Raymond "Ray" Kurzweil is an American author, inventor, futurist, and Director of Engineering at Google. Aside from futurology, he is involved in fields such as optical character recognition (OCR), text-to-speech synthesis, speech recognition technology, and electronic keyboard instruments. He is the author of several books on health, artificial intelligence (AI), transhumanism, the technological singularity, and futurism.
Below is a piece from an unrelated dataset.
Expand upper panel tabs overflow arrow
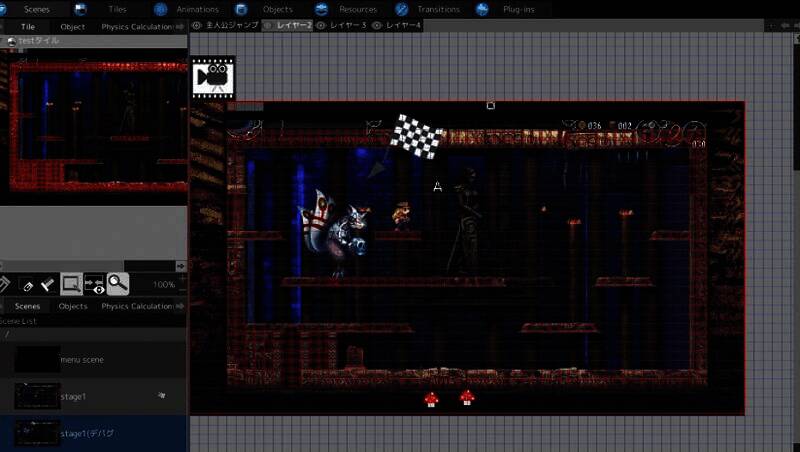The image size is (800, 452). (181, 27)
Kurzweil is generally recognized as a public advocate for the futurist and transhumanist movements, due to his stances on life extension technologies, his efforts to forecast future advances in technology, and his interest in the concept of the technological singularity. At the same time, he has attracted significant criticism from scientists and thinkers. Ray Kurzweil has been described as “the restless genius” by The Wall Street Journal, and “the ultimate thinking machine” by Forbes. Inc. magazine ranked him #8 among entrepreneurs in the United States, calling him the “rightful heir to Thomas Edison,” and PBS included Ray as one of 16 “revolutionaries who made America,” along with other inventors of the past two centuries.

Ray was the principal inventor of the first CCD flatbed scanner, the first omni-font optical character recognition, the first print-to-speech reading machine for the blind, the first text-to-speech synthesizer[citation needed], the first music synthesizer capable of recreating the grand piano and other orchestral instruments, and the first commercially marketed large-vocabulary speech recognition.
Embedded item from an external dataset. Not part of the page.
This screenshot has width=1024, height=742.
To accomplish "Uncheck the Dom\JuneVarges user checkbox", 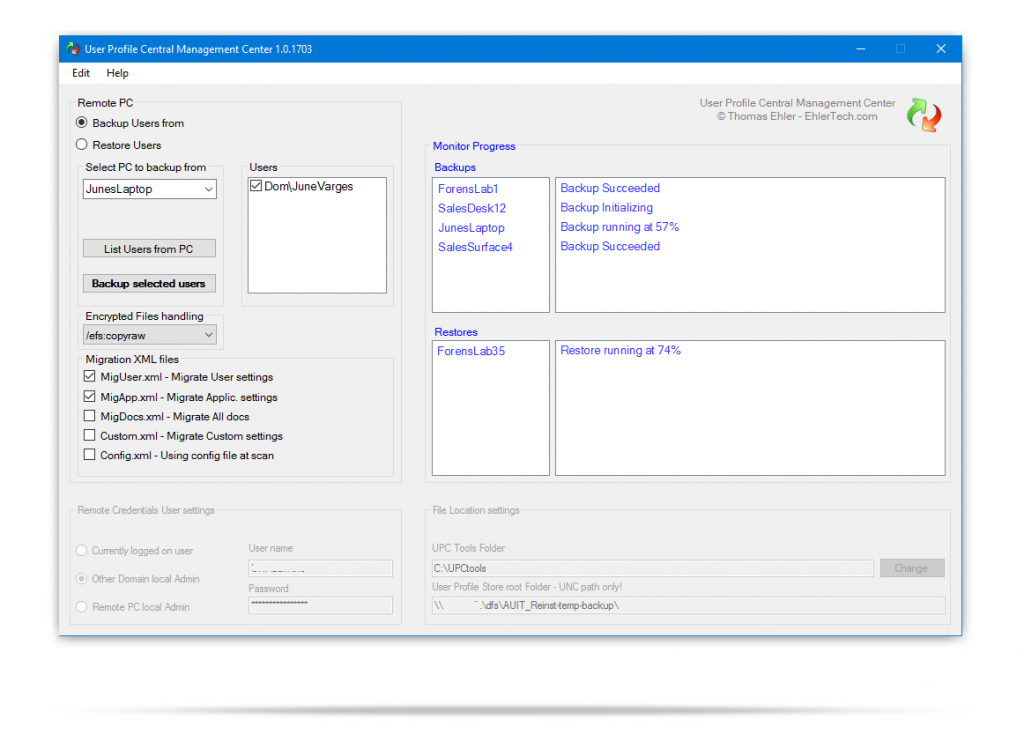I will 257,186.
Ray is the recipient of the $500,000 MIT-Lemelson Prize, the world’s largest for innovation. In 1999, he received the National Medal of Technology, the nation’s highest honor in technology, from President Clinton in a White House ceremony. And in 2002, he was inducted into the National Inventor’s Hall of Fame, established by the U.S. Patent Office. He has received nineteen honorary doctorates, and honors from three U.S. presidents. Ray has authored seven books, five of which have been national bestsellers. The Age of Spiritual Machines has been translated into 9 languages and was the #1 best-selling book on Amazon in science.

Kurzweil has received many awards and honors, including: First place in the International Science Fair for inventing the classical music synthesizing computer, the Grace Murray Hopper Award from the Association for Computing Machinery. He was named the 1990 "Engineer of the Year" award from Design News. He also received the Dickson Prize in Science, awarded by Carnegie Mellon University, the 1998 "Inventor of the Year" award from the Massachusetts Institute of Technology, the 1999 National Medal of Technology, the Telluride Tech Festival Award of Technology, the Lemelson-MIT Prize for a lifetime of developing technologies to help the disabled and to enrich the arts. Kurzweil was inducted into the National Inventors Hall of Fame in 2002 for inventing the Kurzweil Reading Machine, and won the Arthur C. Clarke Lifetime Achievement Award on April 20, 2009 for lifetime achievement as an inventor and futurist in computer-based technologies. He has received eighteen honorary doctorates, and was named a Senior Fellow of the Design Futures Council.